Editorial

Young guns

The state court gets it right

"Excessive bail shall not be required, nor excessive fines imposed, nor cruel and unusual punishments inflicted."

--Eighth Amendment to the U.S. Constitution

If you've ever been the parent of a teenager, or been around teenagers, or ever were one yourself, then you know . . . . Well, you just know. These aren't the most level-headed creatures ever invented. It might not take much effort to think back to some mistakes many of us made before we turned 21. And not small mistakes at that.

But at 14 years old? At 13 years old? Kids that age are technically teens, sure, but most of us would consider them just children. There are enough studies that show the minds of juveniles aren't fully developed. About a decade ago, a psychology professor at Temple University, Laurence Steinberg, said the teenage brain was like a car with a great accelerator--and terrible brakes. That about sums it up.

This state's Supreme Court recognized that a few days back when it ruled that mandatory life sentences for young people was out of the question, a conclusion that the U.S. Supreme Court came to years ago.
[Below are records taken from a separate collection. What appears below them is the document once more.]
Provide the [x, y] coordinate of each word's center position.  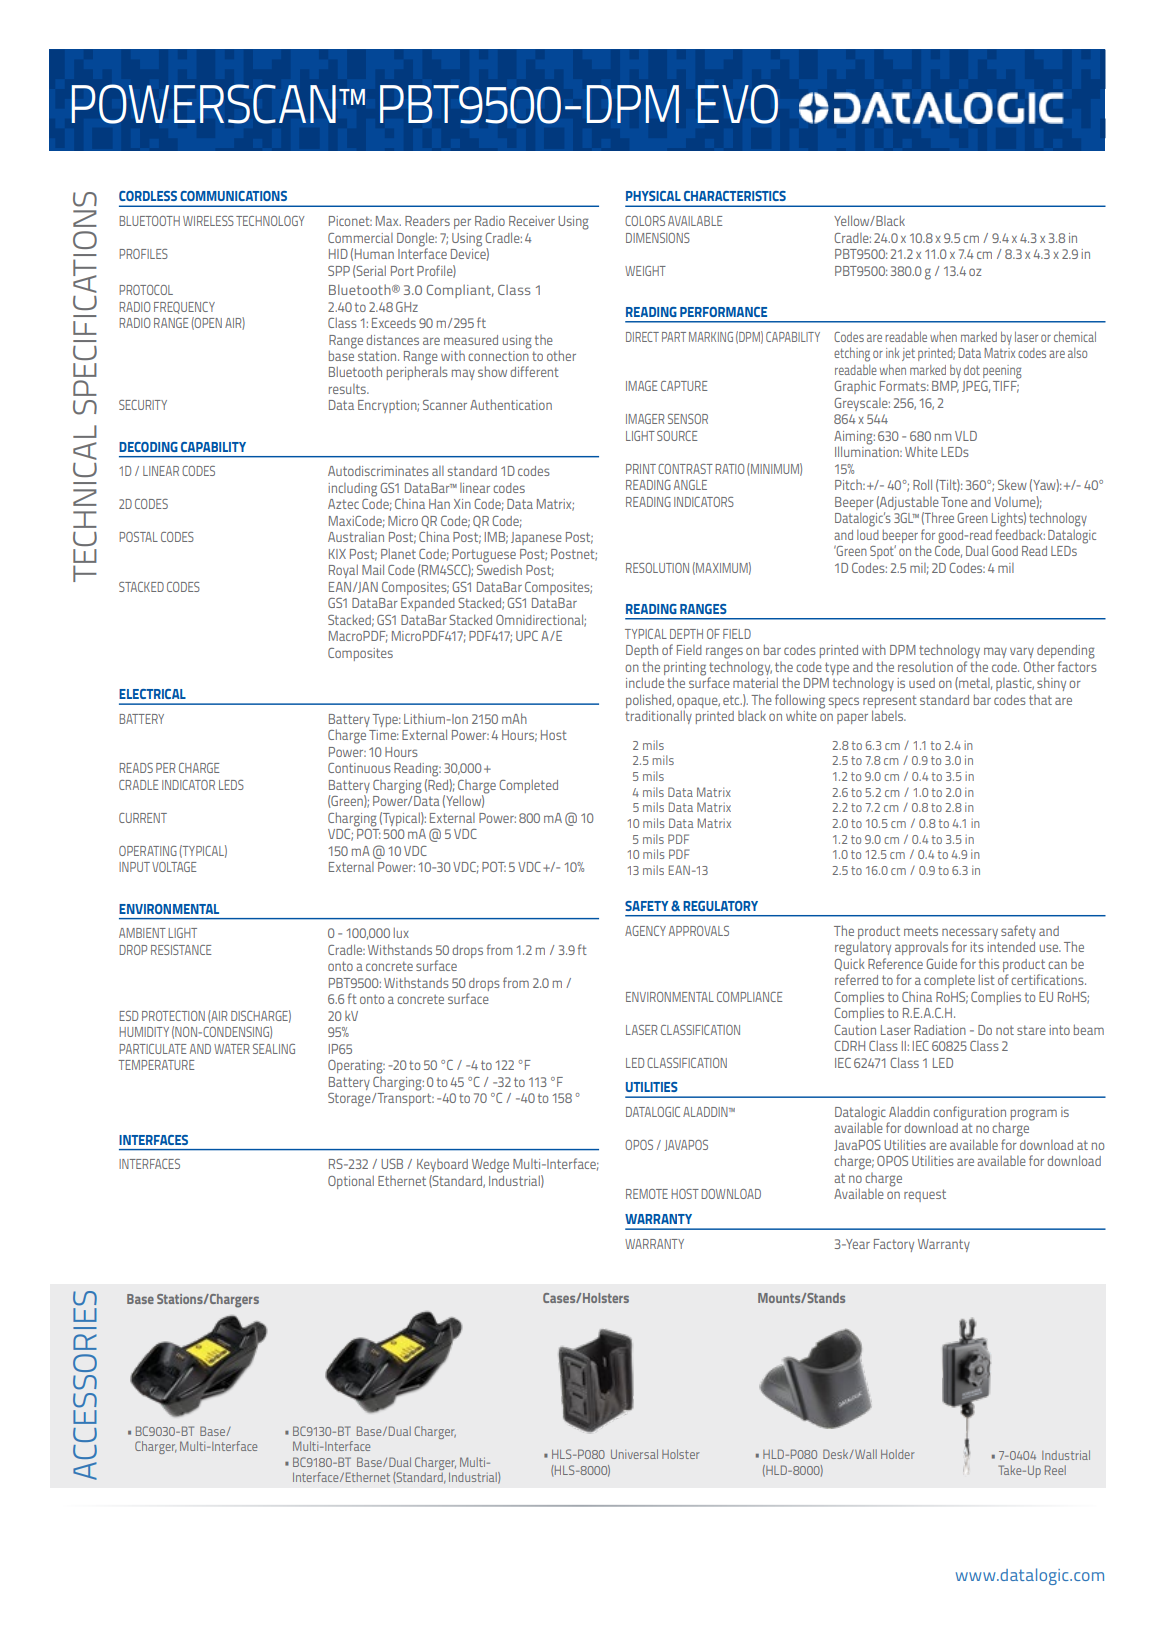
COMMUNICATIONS [233, 196]
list [987, 980]
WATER [231, 1049]
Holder [898, 1454]
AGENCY [645, 931]
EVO [737, 104]
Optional [351, 1182]
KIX [337, 554]
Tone [954, 502]
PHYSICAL [653, 196]
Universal [634, 1454]
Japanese [536, 538]
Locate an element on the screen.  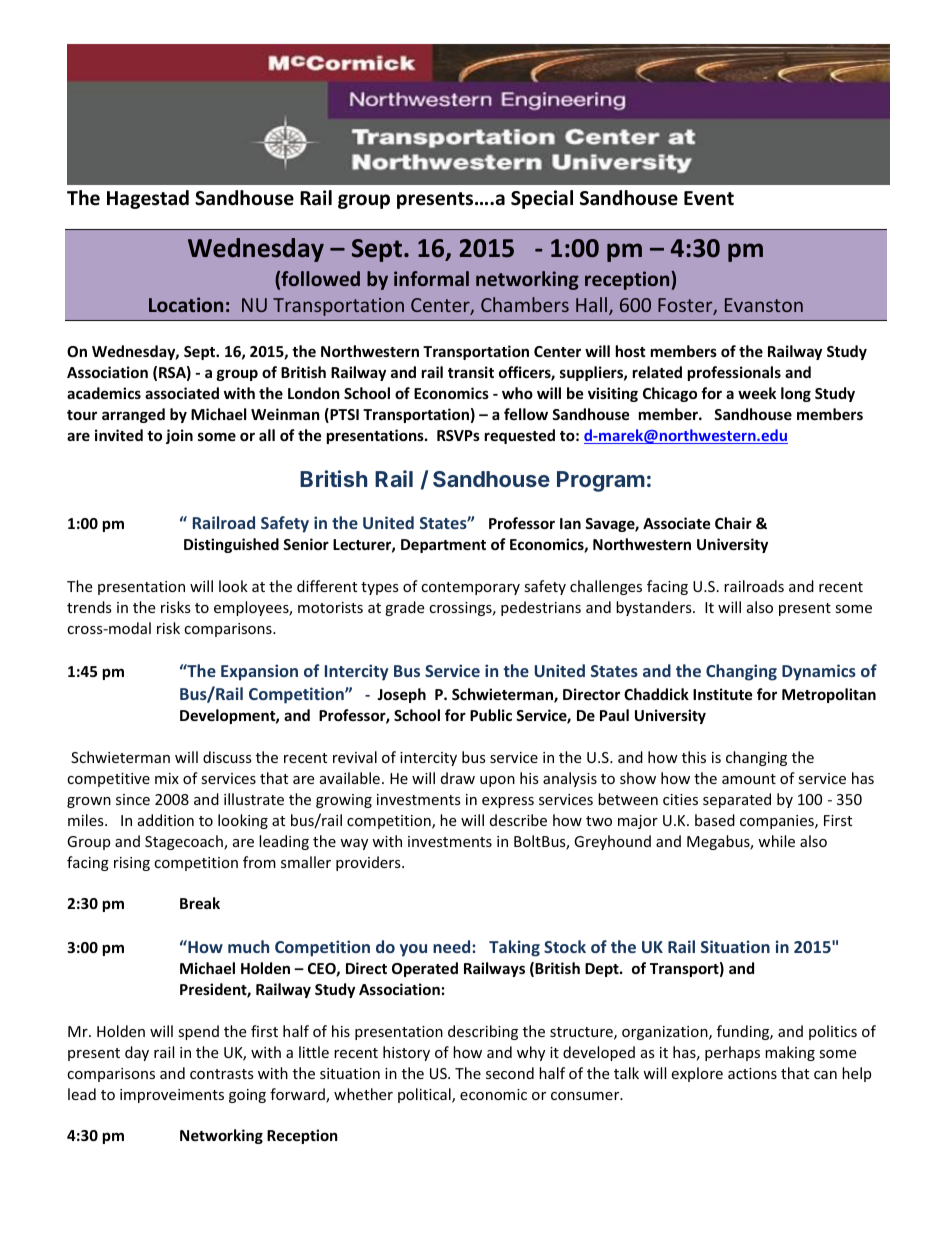
Event is located at coordinates (709, 198).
But the Arkansas high court now says that the federal court's ruling should be applied retroactively--and dozens of people behind bars in Arkansas now have hope of getting out one day.

Mind, the rulings don't say that a teen who commits a terrible crime can't be put in prison for life without the possibility of parole. What the courts have said is the law can't make those punishments mandatory. A judge or jury can still hear a case and decide to put the kid away for life. They just can't be forced to.

Which makes sense. Mandatory life sentences sound cruel and unusual to us. Why have a jury sit during the sentencing phase if the law requires a certain decision? To quote a supreme court justice on the federal level, Elena Kagan, "Youth matters."

It certainly does. When deciding whether to send somebody barely into his teens off to The Big House until he dies, that decision should be made by living, breathing, reasoning people--with their own souls to think about. Not by some statute in a law book that can neither see nor feel. When a sentence is mandatory, forced, required, there is no leeway for the exercise of human judgment. And judges and jurors are spared the burden of thinking. A life sentence that just clicks into place sounds more like something a robot or computer might be programmed to do.

That's a great way to save time. And lose everything else. Are things like justice and mercy and compassion just details?

And when the nation's top court rules that such mandatory sentences are unconstitutional, of course, of course, of course that ruling should be applied retroactively, and people in prison for life right now for crimes committed as kids should get a shot at re-sentencing. The question many of us had was why some argued otherwise. If it was unconstitutional for a juvenile to be sentenced to a mandatory life sentence in, say, 2010, then what about the guy in the next cell who was sentenced in 1995?

To quote one Arkansas Supreme Court justice, His Honor Robin Wynne, "As it now stands, a juvenile offender sentenced to an unconstitutional mandatory sentence of life without the possibility of parole by the State of Arkansas has obtained a new sentencing hearing. It would be patently unfair to decline to do so for other prisoners who are similarly situated."

Yes sir. No doubt these mandatory sentences were cruel. Let's hope they become more and more unusual.

If a young person needs to go away for life--if his crime was so terrible that parole should never be a possibility--let human beings make that decision. Save the machines for less important work.